La COP29 et la dictature de l’industrie pétrolière
Par Amy Goodman* et Denis Moynihan
Democracy Now !, 23 novembre 2024.- La Conférence des Nations Unies sur le changement climatique – COP29 ou vingt-neuvième « Conférence des Parties » – s'est tenue cette année en Azerbaïdjan, un petit pétro-État autoritaire niché entre la Russie et l'Iran et situé sur les rives de la mer Caspienne. La crise climatique de plus en plus grave, alimentée par l’utilisation intensive des combustibles fossiles au cours des derniers siècles, exige une action mondiale conjointe de tous les pays, y compris ceux gouvernés par des régimes autoritaires. Mais est-il nécessaire que la conférence ait lieu dans un pays où la dissidence est criminalisée, les manifestations sont interdites et la liberté de la presse et le droit à la libre expression ne sont pas respectés ?

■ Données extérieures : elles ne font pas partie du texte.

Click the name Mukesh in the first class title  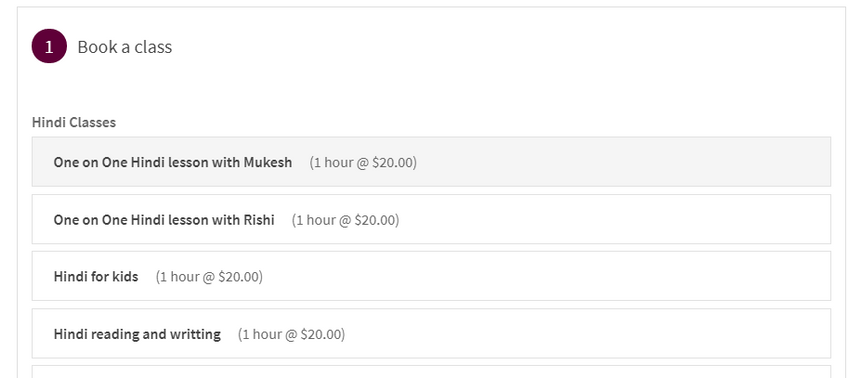pyautogui.click(x=268, y=162)
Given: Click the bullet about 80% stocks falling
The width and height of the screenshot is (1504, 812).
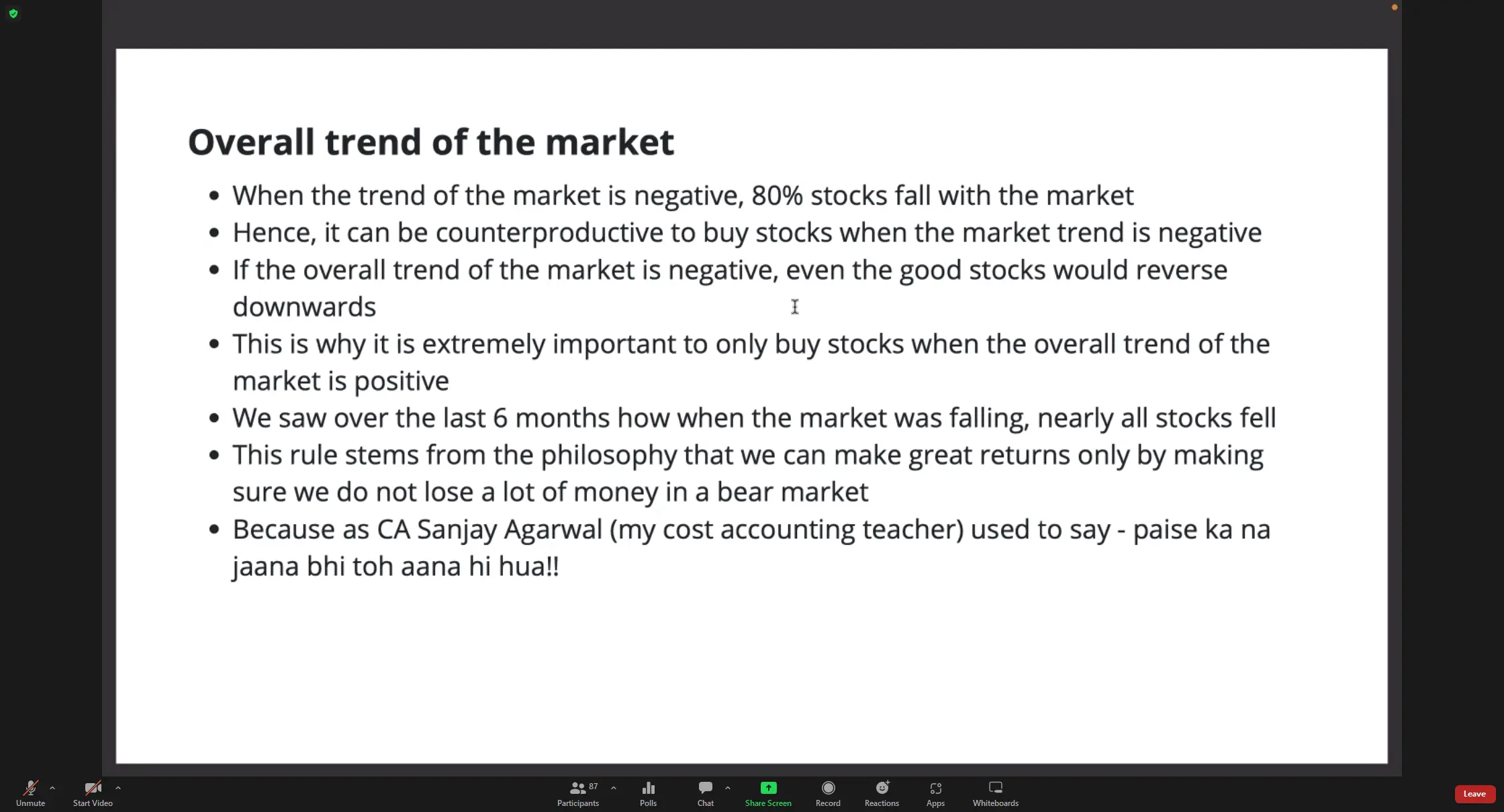Looking at the screenshot, I should tap(683, 196).
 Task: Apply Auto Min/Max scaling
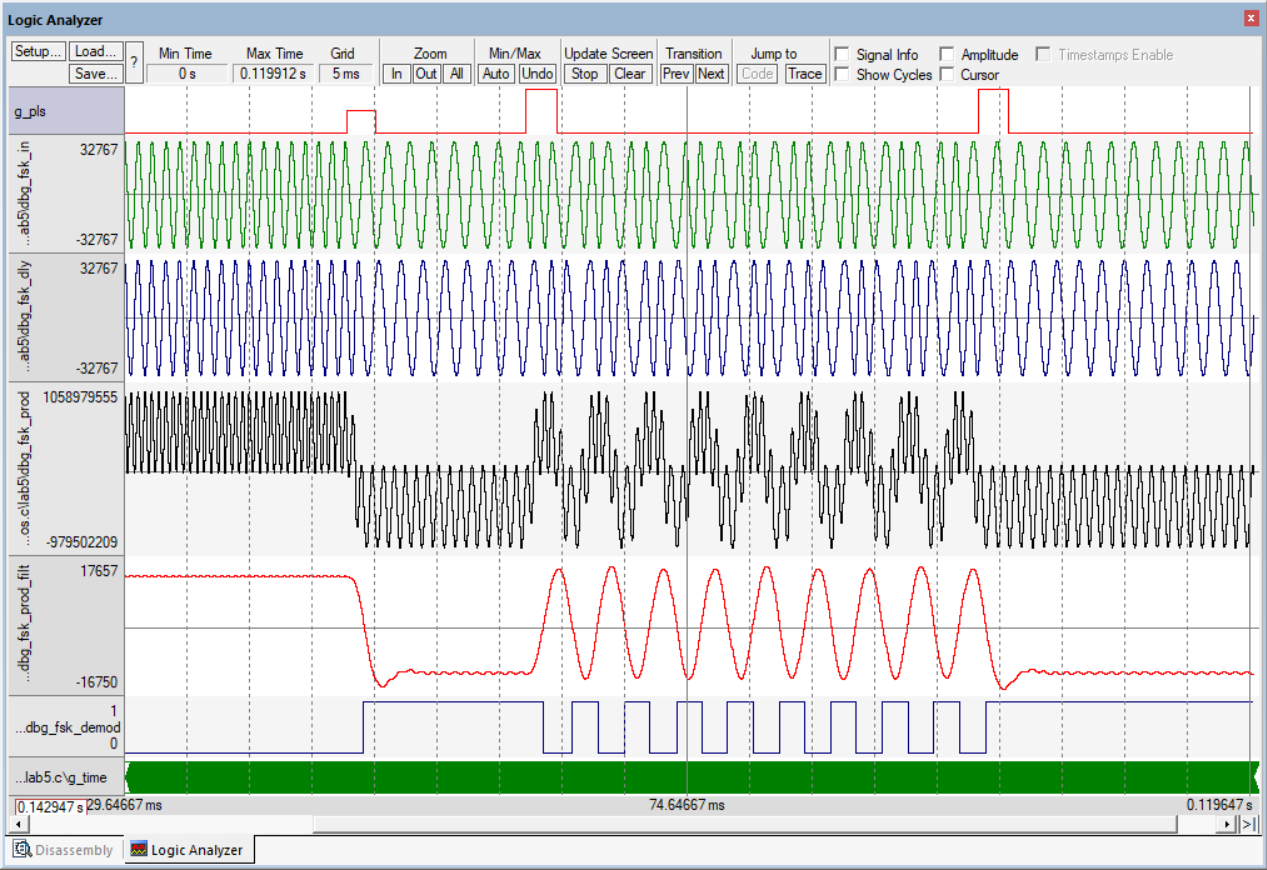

La dépendance mondiale au pétrole a sans doute commencé à Bakou, la capitale de l’Azerbaïdjan. C’est ici, en 1846, que fut foré le premier puits de pétrole industriel. Alors que la révolution se propageait en Europe et dans d’autres pays du monde en 1848, et que le « Manifeste du parti communiste » récemment publié par Karl Marx rappelait aux travailleurs qu’ils n’avaient rien à perdre à part leurs chaînes, l’humanité s’est attachée avec ferveur aux combustibles fossiles.
Plus de 175 ans plus tard, la combustion de plus en plus intensive du charbon, du pétrole et du gaz a fait monter la température de la planète et généré une cascade de conséquences catastrophiques, depuis les ouragans et typhons de plus en plus fréquents et intenses jusqu'aux incendies de forêt, sécheresses et tornades. Ceci, à son tour, a accru les souffrances humaines et provoqué des déplacements massifs de population.
Cette crise continuera de s’accélérer à moins qu’une solution globale ne soit convenue, mise en œuvre et appliquée à l’échelle mondiale. Ce qui nous ramène à Bakou et à la décision fondamentalement erronée de tenir ces négociations vitales dans un endroit où le gouvernement du président Ilham Aliyev peut vous arrêter pour avoir parlé librement.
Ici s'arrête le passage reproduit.